> **Material to process**:
+ + + +
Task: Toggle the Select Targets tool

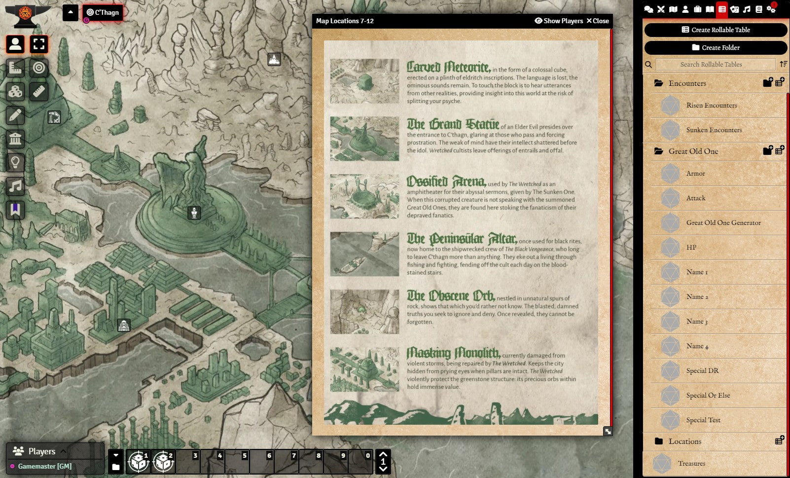Action: (x=39, y=68)
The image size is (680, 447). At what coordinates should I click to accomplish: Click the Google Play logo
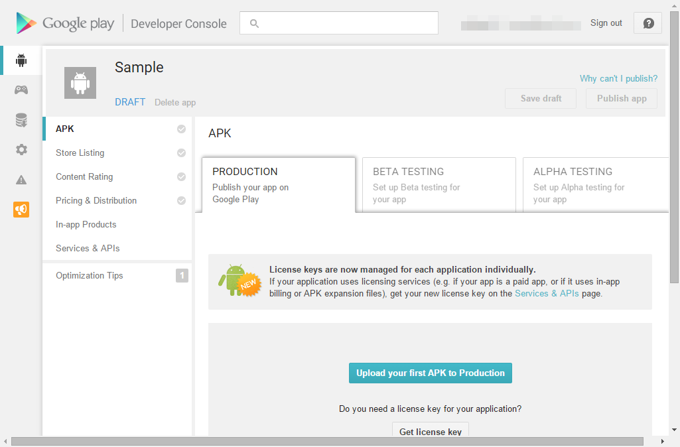[66, 23]
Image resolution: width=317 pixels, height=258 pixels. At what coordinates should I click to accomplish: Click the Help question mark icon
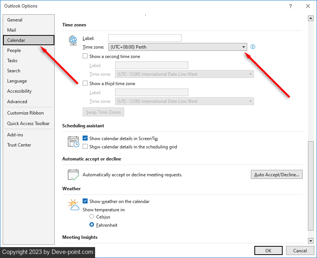[290, 6]
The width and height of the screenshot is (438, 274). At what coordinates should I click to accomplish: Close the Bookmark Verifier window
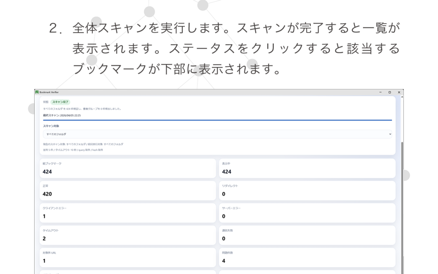point(399,92)
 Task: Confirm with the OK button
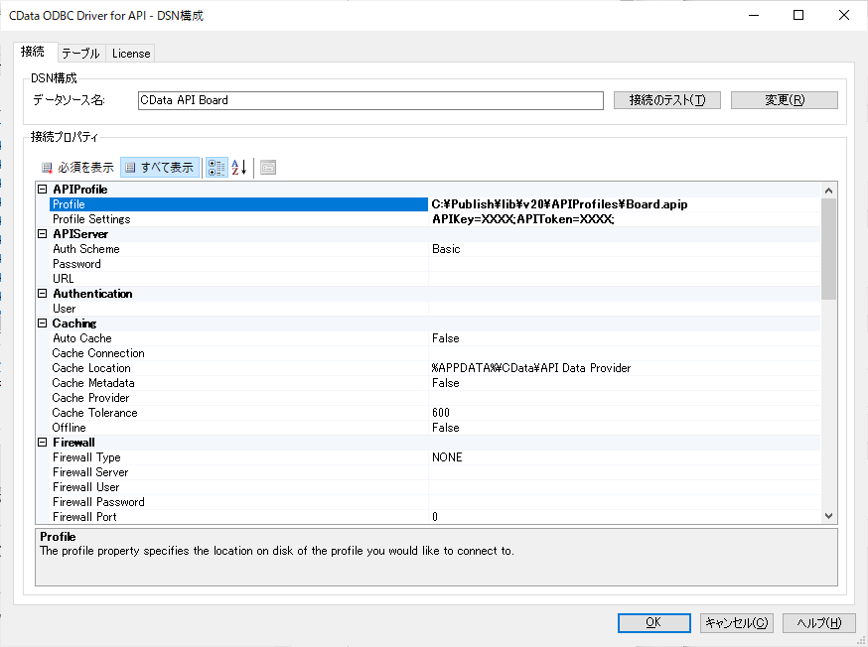pos(652,622)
+ + + +
> **Problem details**:
Once the pictures are set aside, please reproduce the remaining material word for word.

> **Answer space**:
Task: Toggle the Select Targets tool

Action: (x=39, y=68)
The image size is (680, 447). At what coordinates should I click to accomplish: Click the Google Play logo
[66, 23]
Image resolution: width=317 pixels, height=258 pixels. At what coordinates should I click to accomplish: Click the Help question mark icon
[290, 6]
The width and height of the screenshot is (438, 274). At what coordinates should I click to accomplish: Close the Bookmark Verifier window
point(399,92)
 Task: Confirm with the OK button
pos(652,622)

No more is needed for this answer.